Sonny Ochs signed the “Manifesto against conscription and the military system” on 7 March 2006. For many years, Sonny Ochs has organized tribute concerts and song festivals to keep the memory of her brother Phil Ochs alive and encourage young US American folk song artists to dedicate their skills and energy for the causes of Peace, Righteousness and Justice. Throughout her life as a teacher, she wrote reviews for journals and magazines, held lectures and gave radio shows for the progressive folk music audience.

“It's always the old to lead us to the war / It's always the young to fall / Now look at all we've won with the sabre and the gun / Tell me is it worth at all?” (“I Ain't Marching Anymore”): Phil Ochs (9.12.1940 – 9.4.1976), born in El Paso, Texas, was a “singing journalist”, a protest singer who had studied journalism at Ohio, went to New York, wrote and sang topical songs for Civil Rights, for workers in their Labor Struggle and against the US Vietnam war, the US military interventions and the repressive and destructive system of the military, the monetary and the manipulation by mass media.

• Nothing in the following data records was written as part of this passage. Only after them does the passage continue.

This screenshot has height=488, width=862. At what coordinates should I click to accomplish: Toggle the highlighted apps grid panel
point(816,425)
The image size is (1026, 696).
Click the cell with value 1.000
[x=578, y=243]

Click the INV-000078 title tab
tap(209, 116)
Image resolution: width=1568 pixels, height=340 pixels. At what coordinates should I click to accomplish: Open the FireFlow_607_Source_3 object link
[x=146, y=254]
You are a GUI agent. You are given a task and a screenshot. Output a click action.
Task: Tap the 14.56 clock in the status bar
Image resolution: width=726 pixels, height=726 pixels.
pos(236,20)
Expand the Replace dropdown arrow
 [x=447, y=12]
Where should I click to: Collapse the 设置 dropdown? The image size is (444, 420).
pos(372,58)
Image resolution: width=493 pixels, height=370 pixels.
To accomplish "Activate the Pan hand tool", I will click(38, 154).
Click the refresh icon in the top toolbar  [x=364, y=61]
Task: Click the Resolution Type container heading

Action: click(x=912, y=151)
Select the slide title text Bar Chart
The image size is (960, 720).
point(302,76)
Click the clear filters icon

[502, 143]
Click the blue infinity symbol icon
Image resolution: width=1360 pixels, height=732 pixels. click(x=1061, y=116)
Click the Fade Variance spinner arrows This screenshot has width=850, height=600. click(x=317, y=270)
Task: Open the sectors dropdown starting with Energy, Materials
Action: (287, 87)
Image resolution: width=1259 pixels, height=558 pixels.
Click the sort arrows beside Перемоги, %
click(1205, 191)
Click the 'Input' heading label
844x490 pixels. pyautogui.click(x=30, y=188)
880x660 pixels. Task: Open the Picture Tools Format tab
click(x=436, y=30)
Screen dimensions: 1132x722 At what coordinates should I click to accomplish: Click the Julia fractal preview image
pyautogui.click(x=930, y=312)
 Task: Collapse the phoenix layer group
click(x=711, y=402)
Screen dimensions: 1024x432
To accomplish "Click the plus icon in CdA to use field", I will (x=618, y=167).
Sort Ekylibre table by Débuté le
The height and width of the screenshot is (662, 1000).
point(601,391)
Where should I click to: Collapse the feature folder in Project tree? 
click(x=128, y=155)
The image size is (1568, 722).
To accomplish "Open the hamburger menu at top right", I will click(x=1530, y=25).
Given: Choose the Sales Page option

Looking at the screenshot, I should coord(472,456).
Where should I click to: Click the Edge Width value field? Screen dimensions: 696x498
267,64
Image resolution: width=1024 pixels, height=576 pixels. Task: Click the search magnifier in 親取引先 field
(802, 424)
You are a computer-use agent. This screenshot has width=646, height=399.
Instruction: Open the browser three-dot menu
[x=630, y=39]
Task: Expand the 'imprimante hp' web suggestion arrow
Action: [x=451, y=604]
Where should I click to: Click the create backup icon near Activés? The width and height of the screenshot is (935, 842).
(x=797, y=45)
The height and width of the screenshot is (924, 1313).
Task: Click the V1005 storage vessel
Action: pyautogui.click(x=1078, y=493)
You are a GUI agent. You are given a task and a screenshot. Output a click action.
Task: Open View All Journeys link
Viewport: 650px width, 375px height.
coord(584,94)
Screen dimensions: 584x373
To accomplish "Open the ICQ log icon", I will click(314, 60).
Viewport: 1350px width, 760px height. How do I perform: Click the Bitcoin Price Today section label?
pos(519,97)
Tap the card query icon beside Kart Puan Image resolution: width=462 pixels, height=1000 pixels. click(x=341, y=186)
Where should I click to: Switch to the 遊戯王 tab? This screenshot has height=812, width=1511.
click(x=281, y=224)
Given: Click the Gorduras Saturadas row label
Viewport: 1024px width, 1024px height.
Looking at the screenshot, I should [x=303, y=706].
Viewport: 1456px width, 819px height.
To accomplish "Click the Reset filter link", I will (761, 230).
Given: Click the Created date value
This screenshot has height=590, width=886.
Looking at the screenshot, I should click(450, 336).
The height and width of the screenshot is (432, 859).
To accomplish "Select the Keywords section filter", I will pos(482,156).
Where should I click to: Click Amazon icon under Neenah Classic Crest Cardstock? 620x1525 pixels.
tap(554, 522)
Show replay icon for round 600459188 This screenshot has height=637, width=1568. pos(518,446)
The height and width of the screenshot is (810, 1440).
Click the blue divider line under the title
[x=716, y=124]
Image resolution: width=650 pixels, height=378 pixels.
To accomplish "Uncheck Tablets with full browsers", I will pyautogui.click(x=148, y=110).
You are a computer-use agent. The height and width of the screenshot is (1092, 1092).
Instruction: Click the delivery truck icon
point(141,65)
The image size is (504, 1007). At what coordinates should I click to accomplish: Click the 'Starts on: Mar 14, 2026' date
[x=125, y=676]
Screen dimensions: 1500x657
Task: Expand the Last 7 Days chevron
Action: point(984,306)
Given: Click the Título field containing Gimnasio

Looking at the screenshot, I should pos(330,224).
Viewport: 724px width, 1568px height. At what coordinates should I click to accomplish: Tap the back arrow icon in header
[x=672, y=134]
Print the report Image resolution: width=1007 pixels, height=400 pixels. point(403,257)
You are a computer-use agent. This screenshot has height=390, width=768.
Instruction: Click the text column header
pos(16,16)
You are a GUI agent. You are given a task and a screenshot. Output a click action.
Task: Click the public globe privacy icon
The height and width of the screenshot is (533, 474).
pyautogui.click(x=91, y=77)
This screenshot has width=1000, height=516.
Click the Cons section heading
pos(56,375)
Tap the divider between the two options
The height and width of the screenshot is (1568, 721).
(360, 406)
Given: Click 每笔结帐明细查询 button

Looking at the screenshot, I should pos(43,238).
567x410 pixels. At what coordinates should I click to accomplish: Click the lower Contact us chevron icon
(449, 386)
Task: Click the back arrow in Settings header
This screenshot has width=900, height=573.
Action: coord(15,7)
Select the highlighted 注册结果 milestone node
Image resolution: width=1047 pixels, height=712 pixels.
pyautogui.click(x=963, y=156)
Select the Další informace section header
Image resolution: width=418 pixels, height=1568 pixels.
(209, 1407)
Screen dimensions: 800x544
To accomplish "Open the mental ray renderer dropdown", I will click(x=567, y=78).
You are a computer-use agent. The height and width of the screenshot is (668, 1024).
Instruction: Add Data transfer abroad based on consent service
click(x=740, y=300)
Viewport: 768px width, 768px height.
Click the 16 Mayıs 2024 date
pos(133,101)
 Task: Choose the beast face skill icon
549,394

Phil Ochs, who followed the folk song tradition of Woody Guthrie and Pete Seeger, had been one of the great young talents of the New York Greenwich Village artist scene during the Sixties. He contributed many of his songs for the famous Broadside Magazine, and his first three records “All the News That's Fit to Sing” (1964), “I Ain't Marching Anymore” (1965) and “Phil Ochs in Concert” (1966) created his reputation as one of the most energetic song poets of his time. He became worldwide famous for his great songs "There But For Fortune", "I Ain't Marching Anymore", "Draft Dodger Rag" and “Crucifixion" (with an outstanding orchestral version). During his extensive travels around the world, he was once strangled by those who attacked him. His voice was severely damaged, he suffered psychologically from depressions and ended his life - after more than 35 years - in 1976.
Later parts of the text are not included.